Maggiore durata di esposizione alla ART si associa ad un più elevato rischio di insulino-resistenza (Cicconi P., P9.2/04) – Lo studio, cross-sectional, ha incluso 1404 pazienti (età mediana 44 anni; 40% HCV+; tempo mediano di esposizione alla ART 8.8 anni; 4.3% naive). La prevalenza di insulino-resistenza è stata del 37.3%. E´stata documentata una associazione significativa tra l’insulino-resistenza e maggiore durata dell’esposizione alla ART: ogni 2 anni di maggiore esposizione alla ART l’odds ratio dell’insulino-resistenza aumentava del 19% (odds ratio: 1.19; 95% CI 1.12-1.27). Rispetto ai pazienti naive, il rischio di insulino-resistenza aumentava significativamente per esposizioni alla ART di durata superiore ai 4 anni (odds ratio: 2.8; 95% CI 1.1-7.0) e rimaneva significativo anche dopo 16 anni di ART (odds ratio: 3.7; 95% CI 1.2-2.0). Altri fattori associati sono risultati la coinfezione con HCV (odds ratio: 1.5; 95% CI 1.2-2.0), il sesso maschile (odds ratio: 1.4; 95% CI 1.1-1.9), gli elevati livelli di trigliceridi (odds ratio: 1.7; 95% CI 1.3-2.2), e i bassi livelli di HDL (odds ratio: 1.5; 95% CI 1.2-2.0).


Gli alti livelli di lipidi si controllano meglio con la rosuvastatina (Aslangul E., LBPS7.2) – Dallo studio di ricercatori francesi, prospettico, randomizzato, in aperto su 88 pazienti adulti (20% donne, tempo mediano di infezione: 9 anni) emerge che la rosuvastatina controlla meglio i livelli di colesterolo LDL (quello “cattivo”) e dei trigliceridi rispetto alla pravastatina in soggetti adulti in cui l’LDL era superiore ai 4.1 mmol/L ed i trigliceridi erano inferiori a 8.8 mmol/L. Essi assumevano una terapia contenente un inibitore della proteasi potenziato da ritonavir da almeno 2 mesi ed avevano infezione controllata: nessuno di essi aveva scompenso epatico o renale oppure una infezione opportunistica in corso. 44 pz. (CD4 medi: 463) hanno assunto 40 mg di pravastatina al dì e 44 pz. (CD4 medi: 521) 10 mg di rosuvastatina al dì.
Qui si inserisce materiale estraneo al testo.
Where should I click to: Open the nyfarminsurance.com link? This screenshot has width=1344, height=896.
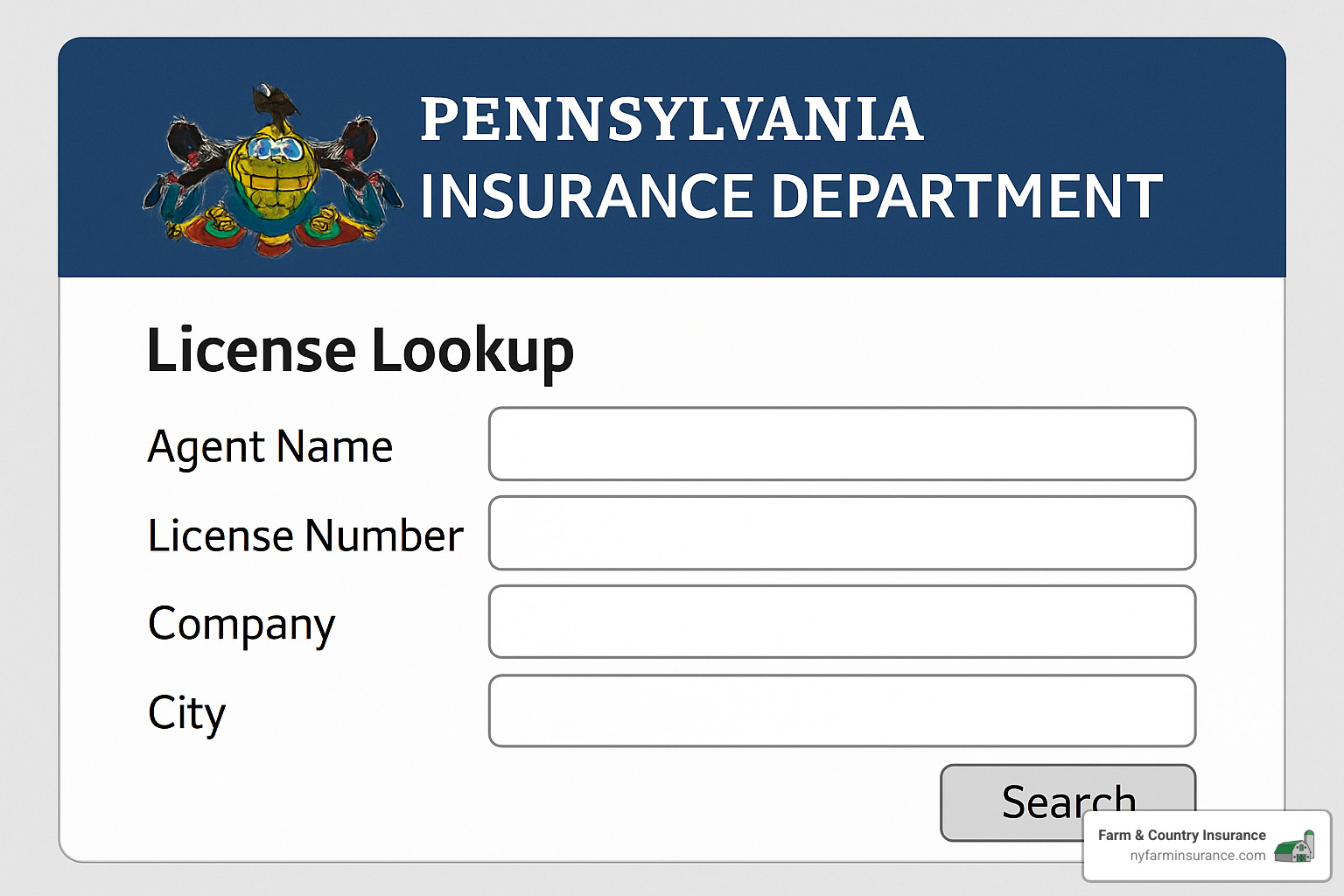[1197, 856]
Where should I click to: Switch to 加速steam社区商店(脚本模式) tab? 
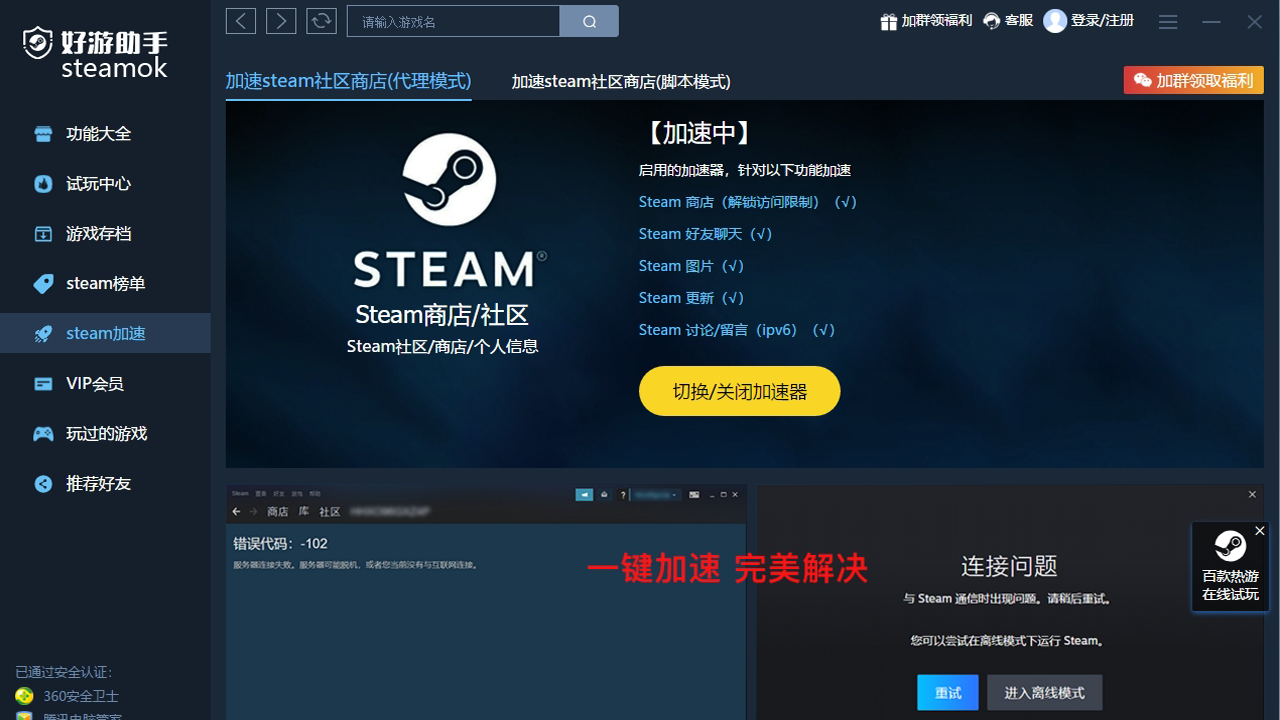pyautogui.click(x=620, y=81)
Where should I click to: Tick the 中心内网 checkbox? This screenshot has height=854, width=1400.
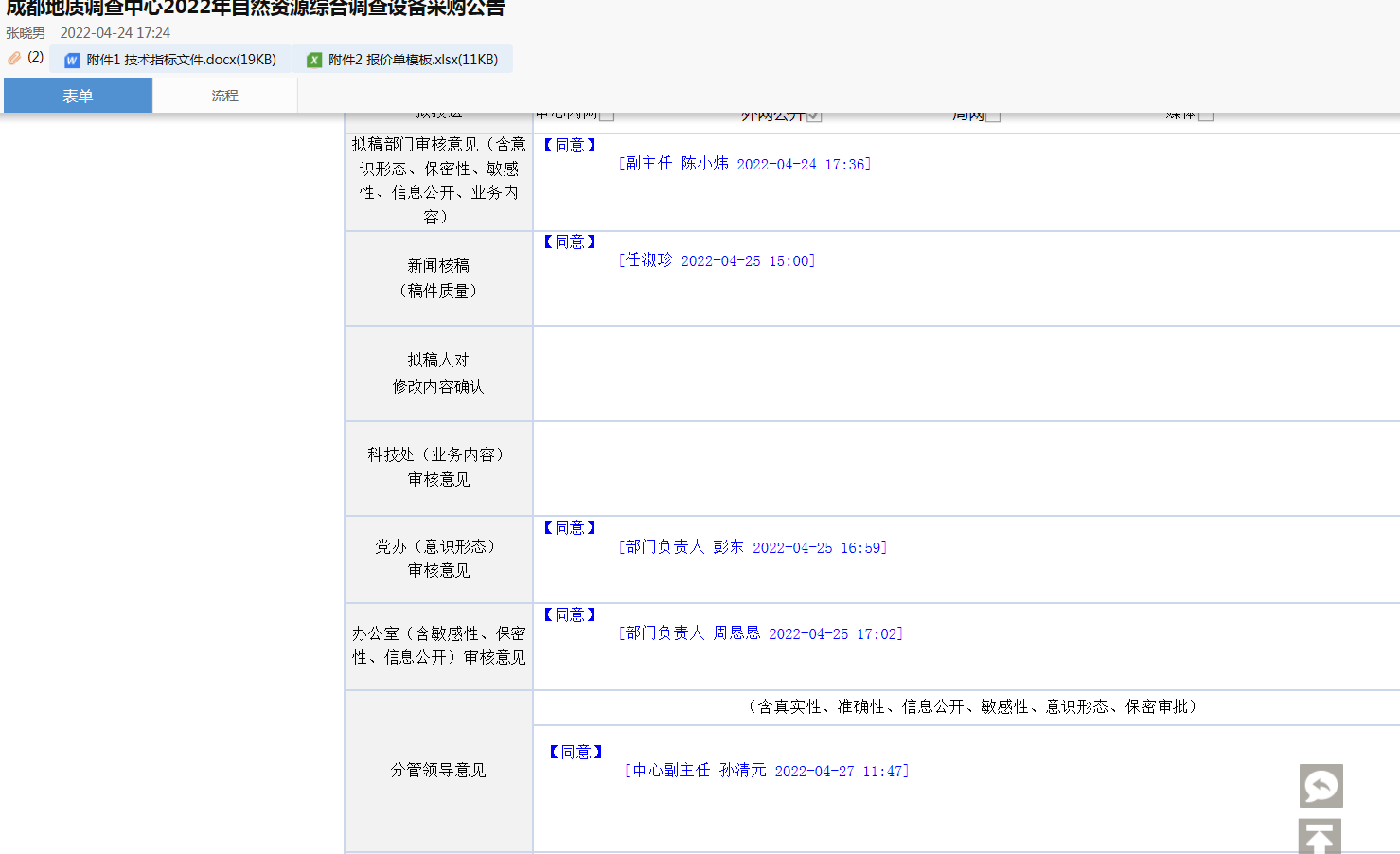(x=607, y=116)
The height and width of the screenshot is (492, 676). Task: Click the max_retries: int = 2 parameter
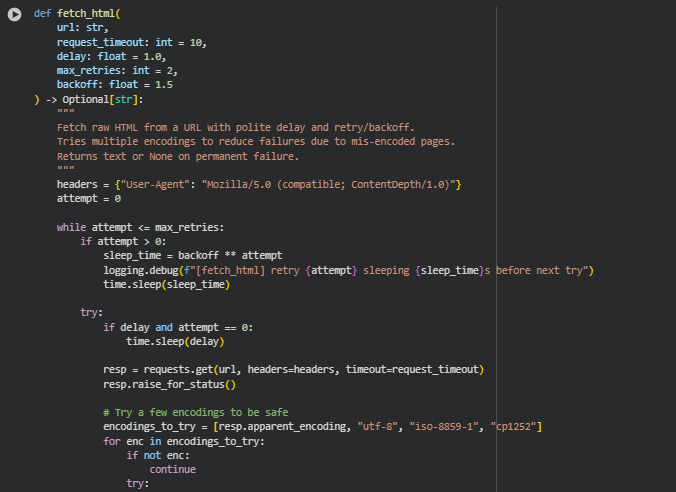[116, 71]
Dopo 45 giorni, la diminuzione dei lipidi è stata doppia nel gruppo che assumeva rosuvastatina (diminuzione di LDL: 37% versus 19%), portando ben l’88% dei pazienti che assumevano rosuvastatina a livelli di LDL al di sotto dei 4.1 mmol/L, mentre lo stesso obiettivo si è raggiunto solo nel 60% dei pazienti che assumevano pravastatina. Tuttavia, alcuni farmacologi hanno messo in discussione questi risultati, sostenendo che gli inibitori della proteasi potenziati con ritonavir abbassano le concentrazioni di pravastatina ed alzano quelli della rosuvastatina.